In Vincent, Suranne plays aspiring private investigator Beth alongside veteran hard man Winstone. The drama was a hit last year, and was quickly picked up for series two.
Both she and Winstone are now hoping that rumours of a third series commission are true and she said she loves stepping into the smart business suits and trendy trimmed bob of Beth.
Suranne said: "One of the chief reasons why I decided to do the role was that Ray Winstone was the lead - he had always been a hero of mine, and to me the man is a legend.
"And working with him, well, it couldn't have been easier. Ray is forever cracking jokes and making us all laugh - while being, on then other hand, totally professional.
"We all get on - Ray is an integral part of it all, funny, genuine, loveable, warm and very gifted. And I really don't care if he reads what I've said - it is all true.
"There was one scene we did where we had to be holding hands as the action started, and I could - believe me - feel the energy in him, and I know that some of it passed into me. I could feel the buzz."

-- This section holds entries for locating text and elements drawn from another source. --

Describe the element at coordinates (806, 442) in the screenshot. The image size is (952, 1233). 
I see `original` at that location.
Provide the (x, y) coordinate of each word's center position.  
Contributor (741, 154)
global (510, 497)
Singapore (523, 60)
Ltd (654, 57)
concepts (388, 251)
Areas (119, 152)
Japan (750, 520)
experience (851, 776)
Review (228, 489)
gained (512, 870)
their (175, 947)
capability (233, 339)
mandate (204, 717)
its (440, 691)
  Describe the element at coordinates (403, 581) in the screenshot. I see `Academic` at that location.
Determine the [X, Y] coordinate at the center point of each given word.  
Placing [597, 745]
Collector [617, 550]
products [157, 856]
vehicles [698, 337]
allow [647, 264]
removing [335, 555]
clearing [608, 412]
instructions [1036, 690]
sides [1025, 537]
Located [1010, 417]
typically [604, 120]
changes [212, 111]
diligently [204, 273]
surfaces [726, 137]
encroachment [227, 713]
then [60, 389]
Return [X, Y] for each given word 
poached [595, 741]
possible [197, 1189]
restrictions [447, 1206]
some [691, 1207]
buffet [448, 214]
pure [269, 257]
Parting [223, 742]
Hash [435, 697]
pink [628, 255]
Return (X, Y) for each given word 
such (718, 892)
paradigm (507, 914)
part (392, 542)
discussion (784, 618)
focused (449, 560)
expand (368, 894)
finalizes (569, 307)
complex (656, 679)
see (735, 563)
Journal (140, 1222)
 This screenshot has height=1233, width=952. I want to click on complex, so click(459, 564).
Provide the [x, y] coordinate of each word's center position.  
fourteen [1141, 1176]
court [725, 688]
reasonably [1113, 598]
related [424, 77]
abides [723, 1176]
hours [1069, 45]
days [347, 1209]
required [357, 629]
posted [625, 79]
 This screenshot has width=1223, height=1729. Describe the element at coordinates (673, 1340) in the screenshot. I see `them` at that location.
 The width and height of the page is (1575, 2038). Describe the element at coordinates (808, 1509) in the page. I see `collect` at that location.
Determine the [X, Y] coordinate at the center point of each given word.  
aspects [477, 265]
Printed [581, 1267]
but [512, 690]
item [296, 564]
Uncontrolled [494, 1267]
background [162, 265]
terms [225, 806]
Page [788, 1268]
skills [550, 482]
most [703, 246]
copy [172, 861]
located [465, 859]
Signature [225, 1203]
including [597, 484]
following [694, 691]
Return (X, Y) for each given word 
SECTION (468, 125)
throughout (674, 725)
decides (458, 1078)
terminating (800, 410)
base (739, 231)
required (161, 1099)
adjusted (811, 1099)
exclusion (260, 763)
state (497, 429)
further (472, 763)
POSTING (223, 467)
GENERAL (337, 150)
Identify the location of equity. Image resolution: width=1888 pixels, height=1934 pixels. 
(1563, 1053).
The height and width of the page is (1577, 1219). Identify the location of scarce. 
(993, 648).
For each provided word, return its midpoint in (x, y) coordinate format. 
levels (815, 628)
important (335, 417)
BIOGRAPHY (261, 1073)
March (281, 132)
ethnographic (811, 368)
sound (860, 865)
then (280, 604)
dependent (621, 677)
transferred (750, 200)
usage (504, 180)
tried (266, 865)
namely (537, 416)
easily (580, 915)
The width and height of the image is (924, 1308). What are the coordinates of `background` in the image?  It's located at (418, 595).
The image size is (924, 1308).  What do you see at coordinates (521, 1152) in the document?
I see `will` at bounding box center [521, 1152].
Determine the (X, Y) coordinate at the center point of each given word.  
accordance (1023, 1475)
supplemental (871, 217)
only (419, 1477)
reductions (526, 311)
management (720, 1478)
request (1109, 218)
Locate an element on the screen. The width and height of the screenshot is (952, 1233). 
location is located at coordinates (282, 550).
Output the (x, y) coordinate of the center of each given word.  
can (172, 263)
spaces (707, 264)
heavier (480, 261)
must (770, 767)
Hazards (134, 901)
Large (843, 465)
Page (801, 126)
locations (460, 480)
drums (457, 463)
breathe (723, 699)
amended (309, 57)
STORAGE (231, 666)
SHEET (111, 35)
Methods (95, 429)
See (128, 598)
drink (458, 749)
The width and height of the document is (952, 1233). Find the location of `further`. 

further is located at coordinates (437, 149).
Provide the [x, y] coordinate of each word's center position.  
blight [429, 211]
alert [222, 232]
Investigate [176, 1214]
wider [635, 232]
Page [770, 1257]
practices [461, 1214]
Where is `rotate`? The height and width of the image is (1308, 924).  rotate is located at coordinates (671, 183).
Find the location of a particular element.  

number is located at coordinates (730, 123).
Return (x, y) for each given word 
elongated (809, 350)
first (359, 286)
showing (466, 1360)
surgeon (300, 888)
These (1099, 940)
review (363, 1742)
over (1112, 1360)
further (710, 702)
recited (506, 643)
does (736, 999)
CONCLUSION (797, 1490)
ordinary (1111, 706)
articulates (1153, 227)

"These people are human beings and they get it wrong sometimes. Vincent's team are all slightly dysfunctional - and that's what makes them appealing, I think.
"Slightly... geeky, and not superior to everyone else around us. That's probably why the viewers like them as well. People want to get involved with them."
She said of Beth: "She's very professional, and usually she loves to wear those sorts of 'power suits' that make her look very in control and professional. It's all about the 'image' thing.
"And yes, she does fall for a bloke as the series progresses - and he may not be as appropriate as she thinks he is. Or the man that she wants him to be.
She added: "The great thing about a second - and hopefully potentially a third -series is that you develop the character and also get allowed to show the audience the changes in her.
"Soaps don't really allow you to do that -what your character does, doesn't always seem very logical - it's all at the whim of the writers. He or she can be a perfectly rational person one minute, and a screaming pyromaniac the next."
It'll be a screaming swinger next for Suranne, by the looks of her new project Strictly Confidential. She said: "It sounds amazing. It's all about the world of swinger's clubs - a look at the people who go to them and the girls who work in them.
With her diary full of such high drama, it's a long way from her days as the outspoken and sexually-charged man-eater Karen McDonald on the Street.
After four years as Karen, Suranne bowed out in 2004, earning a Best Actress gong at that year's Soap Awards, with her character storming out of the street after an explosive storyline featuring husband Steve, his illegitimate daughter Amy and Tracy Barlow.
But unlike some soap stars who are so desperate to move on that they burn their bridges and start mocking their former employers, Suranne said she is still a fan and refuses to rule out a return to the Street in the distant future.
She is teaming up with her former co-star John Savident (Fred Elliot) for a panto run of Snow White this Christmas and said she does keep in regular touch with the Weatherfield mafia.
She said: "I love Corrie, and I watch it avidly on my only day off - Sunday. And I still keep in contact with a lot of my mates in the show, but I think that it is all behind me now.
"However, I would never say 'never', and yes, I could always go back, the door has been left open for Karen to return - if I want to - and who knows what the future might bring?
"For the moment, I'm more than happy with things as they are. But I will never ever knock Coronation Street - it gave me a huge chance, and it gave me a lot of confidence as a performer.